2012-07-22 Thread Warner Losh

On Jul 22, 2012, at 9:12 PM, Alexander Kabaev wrote:

> On Sun, 22 Jul 2012 20:22:33 -0600
> Scott Long  wrote:
> 
>> 
>> On Jul 20, 2012, at 8:04 PM, Julian Elischer wrote:
>> 
>>> Is anyone looking at PCIe hotplug support?
>>> 
>>> I'm especially interested if anyone has a strategy for device
>>> re-insertion and reassociating the reinserted device with its old
>>> device_t so that it gets the same unit number.. (assumes access to
>>> a serial number or similar) Even if it is put back into a different
>>> slot.
>>> 
>> 
>> Would the PCI system be responsible for figuring out this serial
>> number?  I don't think that it can, but it's a question to answer, I
>> guess.  If it can't then it's up to the driver to generate a unique
>> cookie that would be stored by the PCI subsystem.  This cookie would
>> have to be based off of data that can be retrieved from the PCI
>> config space and/or VPD space, since anything more would require
>> resource allocation, which is only allowed in the DEV_ATTACH phase,
>> and once you've hit that phase you've already pretty much sealed the
>> deal on unit number assignment.
>> 
>> So what would probably happen is that the PCI layer provides a ring
>> buffer of cookie storage and a set of accessors for the drivers.  The
>> cookies would map to a key-value pair with the device unit name and
>> number.  During probe, a driver can look at PCI config space and
>> generate a cookie.  That cookie can then be communicated up to the
>> PCI layer for storage.  Maybe the driver calls a match routine that
>> returns a unit number on match and a store on failure, then the
>> driver calls a set_unit_number accessor.  Only the driver that wins
>> the bid would win the unit number reassignment or cookie storage.  Or
>> maybe the driver passes the cookie up as part of its return code, and
>> the match and unit assignment happens automatically.  Drivers that
>> don't want to participate in this simply wouldn't, and everything
>> would continue to operate the same way.  The two sticky parts are
>> rogue/buggy drivers that abuse the api and cause a flood of cookies
>> to be generated, and questions on when a unit number is eligible for
>> reuse.  For the first one, a ring buffer of cookies would solve the
>> immediate problem, but you might still have some risk of drivers
>> selectively wrapping the buffer for whatever accidental or evil
>> purpose.  For the second problem, maybe a unit number stays
>> persistent only if the PCIe hot remove mechanism requests it, and
>> then only until the ring-buffer wraps.
>> 
>> Scott
>> 
> 
> I do not think the whole problem as depicted by Julian is even worth
> solving.

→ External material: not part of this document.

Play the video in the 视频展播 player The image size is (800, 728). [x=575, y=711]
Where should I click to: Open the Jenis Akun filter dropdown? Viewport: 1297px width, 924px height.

Why keeping any data for the device that might _never_ come
> back? What if the device hierarchy just starts from the PCI-e and
> extends upwards and user still holds on to some vestiges of a previous
> device chain (say, by keeping a character control device sharing the
> same unit number open, common practice)? Reusing unit number is much
> trickier then, and might not be even possible. So, before one jumps
> into 'how', can we agree on 'why' first? When device goes away, it is
> not just this device's device_t that is disappearing, it is a whole
> tree rooted at that device. I see no point in trying to reconstruct
> that.

There's a reason that PC Card and CardBus never supported this at all.  The 
assumption was that reconnecting devices is so cheap that it isn't worth the 
bother.  This is true for all but some specialized devices today: network 
information is easy to reconstruct, storage drives are easy to reconfigure 
(since we already fail all in-flight transactions when the device goes away), 
etc.  I can see some advantage to having storage cope, but there already geom 
classes that can help people code when drives can go away.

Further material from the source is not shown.